Sungai (Owai) Tawailia menjadi patokan / guide kami di awal perjalanan, kami masih mengikuti jalan setapak yang ada dan setelah menyebrangi 2 anak sungai barulah rencana kami mulai mendaki mengikuti punggungan yang langsung mengarah ke danau Patawu.

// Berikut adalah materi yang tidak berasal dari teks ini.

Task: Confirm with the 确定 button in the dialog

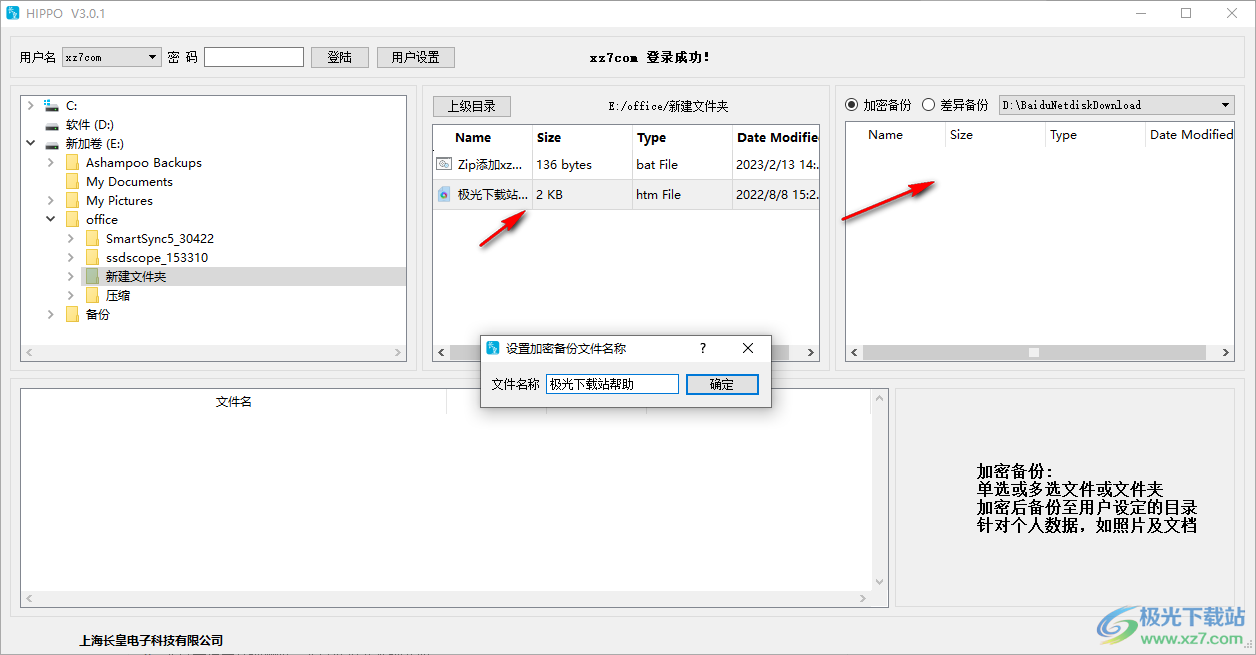Action: [722, 384]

Sementara jalur yang kami ikuti tidak mengarah ke atas melaikan malah menyebragi sungai utama dan disini kami putuskan tuk membuka jalur ke atas(arah utara) dan tidak mengikuti lagi jalur yang menyebrangi sungai. vegetasi yang kami buka lumayan lebat dan banyak duri rotan dengan kemiringan hingga 40°, sempat terbersit dalam hati "mustahil kalau tak ada jalan ke danau" dan ternyata benar setelah ± 1jam kami menerobos lebatnya vegetasi hutan baru kami temukan jalan setapak. " dari mana jalan ini berasal " tanyaku pada kedua teman seperjalanan "wah ga jelas Kang" jawab Agus, " ya sudah kita ikuti saja terus jalan ini, toh sudah searah dengan rencana semula " jawabku. 

orientasi medan

sesekali kami berhenti tuk menikmati pemandangan sambil menikmati segelas minuman hangat agar tubuh kembali segar (ngosrek *red)

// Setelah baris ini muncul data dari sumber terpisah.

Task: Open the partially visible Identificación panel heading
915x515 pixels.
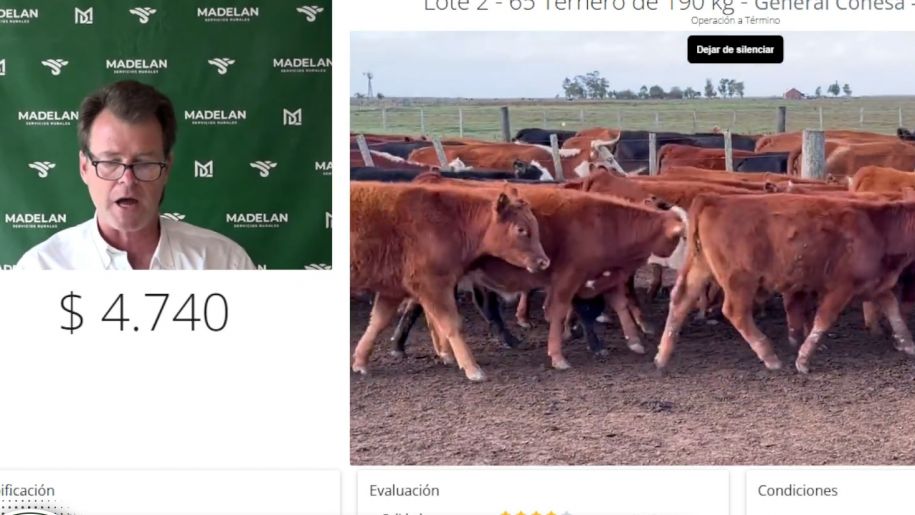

Menjelang senja kami melajutkan perjalanan, perkiraanku sebelum hari gelap kami sudah tiba di tepi danau karena jalan yang kami lalui sudah terlihat jelas. Namun diluar dugaan hari mulai gelap dan kamipun segera mengeluarkan senter masing-masing, jalan yang kami lalui tiba-tiba tak terlihat lagi sementara vegetasi hutan sekitar sudah tak lebat sehingga menyamarkan antara jalan setapak dan bukan. daripada berputar-putar tak jelas arahnya, maka saya putuskan untuk mencari sumber air terdekat dan bermalam disitu. tak lama kami temukan sumber aliran kecil dan sedikit dataran yang cukup untuk mendirikan satu tenda." ..ah, memang sebaiknya segera berhenti jika hari sudah mulai gelap, walaupun kita dapat menentukan arah perjalanan" kataku pada kedua rekan seperjalanan.
resection

Terjawabnya teka-teki itu


pukul 06.35 pagi itu Indra sudah bangun lebih awal, sudah 2x pagi ia bangun paling dulu diantara kami bertiga. Tak lama sayapun segera keluar tenda tuk menikmati segelas teh hangat di pagi hari sambil menghidupkan kembali perapian sisa tadi malam, sesekali saya coba tuk plotting posisi dari GPS kedalam peta dan hasilya memang tak jauh lagi letak danau Patawu kira-kira tinggal 300 meter lagi.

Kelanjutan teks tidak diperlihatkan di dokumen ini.